These equations are implemented by class ReactingSurf1D.

The Drift-Diffusion Model#

To account for the transport of charged species in a flame, class IonFlow adds the drift term to the diffusive fluxes of the mixture-average formulation according to Pedersen and Brown [1993],

\[ j_k^* = \rho \frac{W_k}{\overline{W}} D_{km}^\prime \pxpy{X_k}{z} + s_k \mu_k E Y_k, \]

where \(s_k\) is the sign of charge (1,-1, and 0 respectively for positive, negative, and neutral charge), \(\mu_k\) is the mobility, and \(E\) is the electric field. The diffusion coefficients and mobilities of charged species can be more accurately calculated by IonGasTransport::getMixDiffCoeffs() and IonGasTransport::getMobilities(). The following correction is applied instead to preserve the correct fluxes of charged species:

\[ j_k = j_k^* - \frac {1 - |s_k|} {1 - \sum_i |s_i| Y_i} Y_k \sum_i j_i^*. \]

In addition, Gauss’s law is solved simultaneously with the species and energy equations,

\[ \begin{align}\begin{aligned} \pxpy{E}{z} &= \frac{e}{\epsilon_0}\sum_k Z_k n_k ,\\n_k &= N_a \rho Y_k / W_k,\\E|_{z=0} &= 0, \end{aligned}\end{align} \]

where \(Z_k\) is the charge number, \(n_k\) is the number density, and \(N_a\) is the Avogadro number.

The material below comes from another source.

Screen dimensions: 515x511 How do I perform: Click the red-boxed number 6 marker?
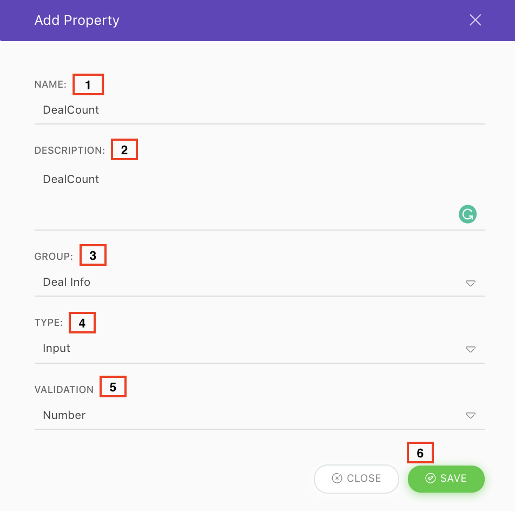[x=420, y=453]
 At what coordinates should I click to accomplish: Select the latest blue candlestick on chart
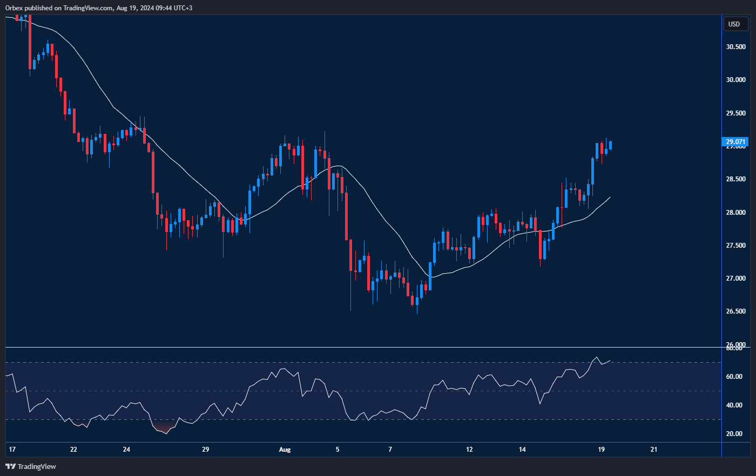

Counterflow Two-Point Flame Control#

A two-point temperature control feature is available for counterflow diffusion flames. This feature allows users to set a control point on each side of a flame and incrementally lower the flame temperature. This allows for the simulation of the stable burning branch as well as the unstable burning branch of the standard flamelet “S-curve”. The implementation is based on the method discussed in Nishioka et al. [1996] and Huo et al. [2014]. The diagram below shows the general concept of the two-point flame control method, with control points located on either side of the peak flame temperature. An initial flame solution is used as a starting point, and the temperatures at the control points are lowered to produce a new flame solution that satisfies the governing equations and passes through the new temperatures at the control points.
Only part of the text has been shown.